— Vorliegender Text —
↓
2388/AB XXI.GP

Eingelangt am:04.07.2001

 

BUNDESMINISTERIUM FÜR

VERKEHR, INNOVATION

UND TECHNOLOGIE

 

Die schriftliche parlamentarische Anfrage Nr. 2390/J - NR1200 1 betreffend

Ausdünnung des Nahverkehrs im ländlichen Raum (Anfrage 9 zur Verschlechterung

der Infrastruktur im ländlichen Raum durch die sogenannte Verwaltungsreform der

Bundesregierung), die die Abgeordneten Dr. Kostelka und GenossInnen am 4. Mai

2001 an mich gerichtet haben, beehre ich mich wie folgt zu beantworten:

 

Frage 1:

Wann wird die Post - Autobus - AG tatsächlich von der ÖIAG privatisiert werden? Wer

wird der wahrscheinliche Käufer sein?

 

Antwort:

Die Beantwortung dieser Frage fällt in den Kompetenzbereich des Herrn

Bundesministers für Finanzen.

 

Fragen 2, 3 und 4:

In welcher Form wollen Sie sicherstellen, dass nicht massiv Kurse, insbesondere im

ländlichen Raum, eingestellt werden?

 

Wie viele Kurse und welche wurden, gegliedert nach Bundesländern, von der Post -

Autobus - AG bereits seit 1.1.2001 eingestellt?
↑
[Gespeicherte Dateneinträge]
↓
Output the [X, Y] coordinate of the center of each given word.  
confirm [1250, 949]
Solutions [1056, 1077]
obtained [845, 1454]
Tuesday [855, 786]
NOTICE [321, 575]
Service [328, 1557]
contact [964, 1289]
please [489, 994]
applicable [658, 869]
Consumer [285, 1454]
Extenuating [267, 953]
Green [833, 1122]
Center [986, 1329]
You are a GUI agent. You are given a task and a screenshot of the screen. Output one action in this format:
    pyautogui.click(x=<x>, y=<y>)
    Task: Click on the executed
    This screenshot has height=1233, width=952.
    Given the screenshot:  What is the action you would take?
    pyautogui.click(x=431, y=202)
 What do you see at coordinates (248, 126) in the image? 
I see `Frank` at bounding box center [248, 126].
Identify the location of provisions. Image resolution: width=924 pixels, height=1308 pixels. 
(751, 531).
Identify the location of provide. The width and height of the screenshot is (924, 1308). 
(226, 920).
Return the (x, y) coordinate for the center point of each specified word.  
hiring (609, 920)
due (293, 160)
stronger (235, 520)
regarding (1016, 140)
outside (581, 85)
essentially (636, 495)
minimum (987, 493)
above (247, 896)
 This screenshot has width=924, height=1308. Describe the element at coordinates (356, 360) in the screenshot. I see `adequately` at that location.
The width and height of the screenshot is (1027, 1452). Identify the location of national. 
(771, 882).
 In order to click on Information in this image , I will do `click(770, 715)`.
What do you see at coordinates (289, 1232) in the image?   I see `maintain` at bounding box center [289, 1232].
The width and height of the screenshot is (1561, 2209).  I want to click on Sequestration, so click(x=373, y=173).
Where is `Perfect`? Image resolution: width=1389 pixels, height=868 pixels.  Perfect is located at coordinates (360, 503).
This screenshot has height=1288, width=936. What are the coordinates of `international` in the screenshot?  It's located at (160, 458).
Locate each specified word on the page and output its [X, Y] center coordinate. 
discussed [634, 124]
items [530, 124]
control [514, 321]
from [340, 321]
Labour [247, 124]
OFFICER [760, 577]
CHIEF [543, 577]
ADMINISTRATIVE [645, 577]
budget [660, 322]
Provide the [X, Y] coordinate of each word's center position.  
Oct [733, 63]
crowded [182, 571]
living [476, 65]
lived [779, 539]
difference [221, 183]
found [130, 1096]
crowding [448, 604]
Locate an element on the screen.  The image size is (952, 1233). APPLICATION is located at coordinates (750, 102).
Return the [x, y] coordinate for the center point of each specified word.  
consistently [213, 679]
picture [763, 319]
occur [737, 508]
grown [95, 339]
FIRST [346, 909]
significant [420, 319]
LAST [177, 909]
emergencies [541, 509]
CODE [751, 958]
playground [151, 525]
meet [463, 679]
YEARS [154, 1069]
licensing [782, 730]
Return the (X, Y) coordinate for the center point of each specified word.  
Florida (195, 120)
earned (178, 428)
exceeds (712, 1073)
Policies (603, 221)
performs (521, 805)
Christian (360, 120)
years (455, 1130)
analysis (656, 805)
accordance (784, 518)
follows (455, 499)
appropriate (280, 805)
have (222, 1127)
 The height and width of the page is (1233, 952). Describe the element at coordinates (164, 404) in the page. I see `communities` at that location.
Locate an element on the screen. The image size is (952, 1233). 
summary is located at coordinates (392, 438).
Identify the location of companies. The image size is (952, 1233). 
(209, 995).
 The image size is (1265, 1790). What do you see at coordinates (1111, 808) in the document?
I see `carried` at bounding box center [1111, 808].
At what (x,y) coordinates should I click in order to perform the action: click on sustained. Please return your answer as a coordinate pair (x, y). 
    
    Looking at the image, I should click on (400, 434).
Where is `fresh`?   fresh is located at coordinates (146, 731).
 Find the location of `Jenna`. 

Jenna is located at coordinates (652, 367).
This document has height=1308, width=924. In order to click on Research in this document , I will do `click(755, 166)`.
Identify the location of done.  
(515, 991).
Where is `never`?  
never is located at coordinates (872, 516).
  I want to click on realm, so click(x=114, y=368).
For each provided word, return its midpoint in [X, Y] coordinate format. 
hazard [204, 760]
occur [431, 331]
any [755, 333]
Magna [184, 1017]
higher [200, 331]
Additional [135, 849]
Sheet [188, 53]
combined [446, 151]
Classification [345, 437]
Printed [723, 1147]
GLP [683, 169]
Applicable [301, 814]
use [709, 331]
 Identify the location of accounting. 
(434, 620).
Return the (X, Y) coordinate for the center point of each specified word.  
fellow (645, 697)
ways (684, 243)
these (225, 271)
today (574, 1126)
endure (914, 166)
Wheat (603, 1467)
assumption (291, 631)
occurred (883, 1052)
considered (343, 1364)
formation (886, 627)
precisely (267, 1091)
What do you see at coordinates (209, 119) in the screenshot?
↑
— Aufgabenstellung —
Wie geht die Anfragebeantwortung zur Ausdünnung des Nahverkehrs im ländlichen Raum nach ihrem letzten Satz weiter? Schreiben Sie sie fort.

— Antwort —
Wie viele Arbeitsplätze gingen dadurch verloren?

 

Antwort:

Was die Beantwortung dieser Fragen anlangt, darf ich vorweg mitteilen, dass der

Bundesministerin für Verkehr, Innovation und Technologie kein Weisungsrecht

hinsichtlich der wirtschaftlichen Führung der Österreichischen Postbus AG zukommt.

Ich habe aber Ihre Anfrage mit der Bitte um Stellungnahme weitergeleitet; seitens der

Österreichischen Postbus AG wird folgendes ausgeführt:

 

Der neue Ordnungsrahmen gemäß ÖPNRV - G 1999 sieht die Kompetenz für die

Aufrechterhaltung des Nahverkehrs bei den Ländern und Gemeinden. Der Bund

leistet laut § 10 ÖPNRV - G 1999 in einer 5 - jährigen Übergangsphase einen

begrenzten, zeitlich abgestuften Zuschuss an die Österreichische Postbus AG. Im

Ausmaß der jährlichen Abschichtung dieser Bundesmittel um 20 % können

Leistungsanpassungen durch andere Besteller aufgefangen werden.

 

Seit 1.1.2001 wurden (bis inkl. 31.5.2001) von der Postbus AG lediglich 16 Kurse

eingestellt, davon 13 in Niederösterreich und 3 in Oberösterreich. Betroffen waren

ausschließlich frequenzschwache Kurse an Samstagen oder Sonntagen. Konkret

waren folgende Linien betroffen:

 

                Niederösterreich.

 

                Linie 1008:   Kurse 9 und 24 an Sonntagen (Mistelbach - Jedenspeigen)

                Kurse 30 und 36 an Samstagen (Drösing - Jedenspeigen)

                Linie 1010:   Kurse 6 und 24 an Samstagen (Bemhardsthal - Poysdorf)

                Linie 1016:   Kurse 3 und 6 an Sonntagen (Mistelbach - Laa/Thaya)

                Linie 1022:   Kurse 27, 36 und 43 an Samstagen (Rabensburg - Mistelbach)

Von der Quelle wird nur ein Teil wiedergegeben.